This will be the second high-level meeting between the two countries since the Manmohan Singh government assumed office. The two countries' National Security Advisers - Mr J.N. Dixit and Mr Tariq Aziz - have already met in Amritsar this month, though covertly.

The Dixit-Aziz talks are likely to find an echo at the China meeting between External Affairs Minister K. Natwar Singh and his Pakistani counterpart Khurshid Mehmood Kasuri, where the two ministers will have an important, though informal, session all between themselves.

The China meeting will also mark the first of many meetings Natwar Singh and Kasuri are going to have in the next two months. After China, the two ministers will meet in Indonesia at the ASEAN Regional Forum (ARF) meet on July 1 and 2.

A few days later, the two ministers will meet one another in Islamabad when Natwar Singh travels to attend a SAARC ministerial meeting. Incidentally, in July, India and Pakistan are set to have six separate meetings - three to be hosted by India and three by Pakistan - on six different aspects of the composite dialogue process.

Besides, a scheduled bilateral meeting between the two ministers is slated in August.

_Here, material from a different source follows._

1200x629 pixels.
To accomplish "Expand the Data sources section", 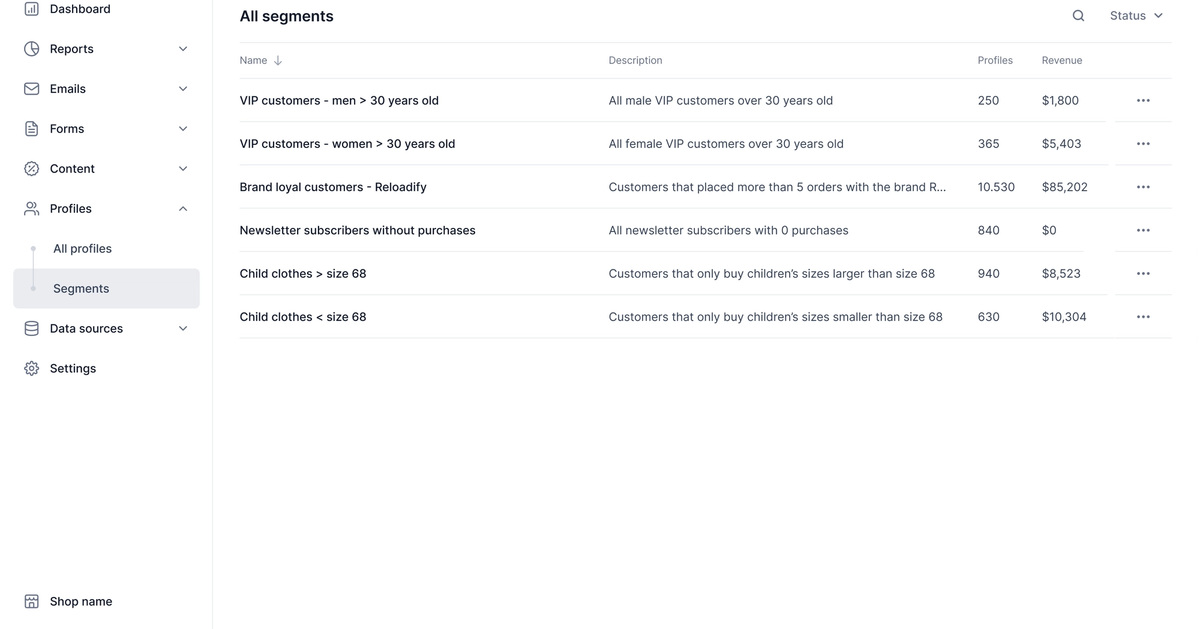I will (x=182, y=328).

The Natwar-Kaasuri meeting in Qingdao (China) is believed to be path breaking in this context. Both Natwar Singh and Kasuri will be in Qingdao from June 20 to 23 to take part in the third Asian Cooperation Dialogue (ACD) Ministerial Meeting.

Though it will not be a full-fledged ministerial-level meeting between the Foreign Ministers of the two nuclear nations, the very fact that they are using a multilateral forum for a bilateral meeting augurs well for Indo-Pak relations, a senior official told The Tribune.

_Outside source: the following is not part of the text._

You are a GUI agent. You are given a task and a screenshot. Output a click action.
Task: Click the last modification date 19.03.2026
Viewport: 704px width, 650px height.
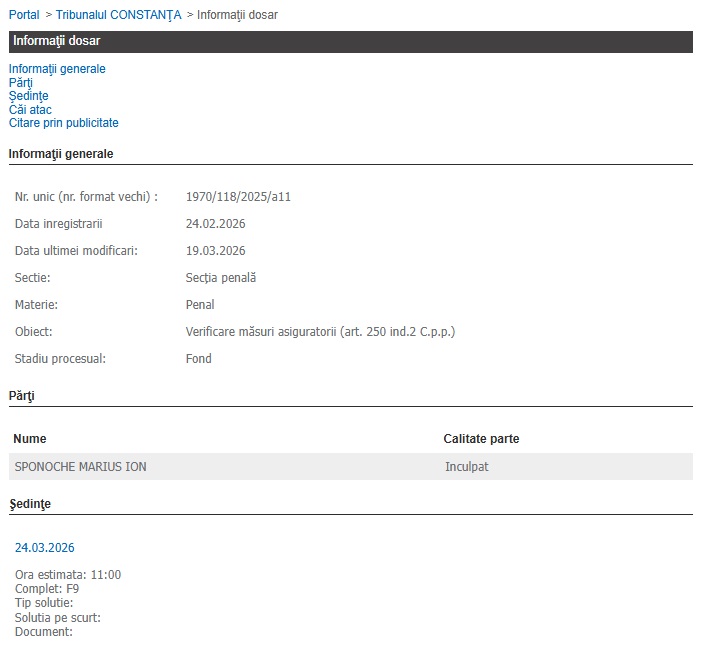[215, 251]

The two ministers will touch base on a host of bilateral, regional and international issues. The Qingdao meeting between Natwar Singh and Kasuri will come at a time when the first-ever nuclear CBM talks between the experts of India and Pakistan would have just ended.

Besides, the timing of the Qingdao meeting assumes significance, as it will take place exactly a week before the two countries' Foreign Secretaries hold their confabulations in New Delhi on June 27 and 28.

Natwar Singh, who yesterday met with British Foreign Secretary Jack Straw in London and United States Secretary of State Colin Powell in Washington on June 10, will meet Foreign Ministers of three important Asian powers - Japan, China and South Korea - during his China visit.

He will meet the Foreign Minister of Oman also at the ACD meeting. The ACD is an initiative of Thai Prime Minister Shinawatra with the objective of providing a forum for exchange of ideas among Asian cooperation groupings spanning the whole of Asia.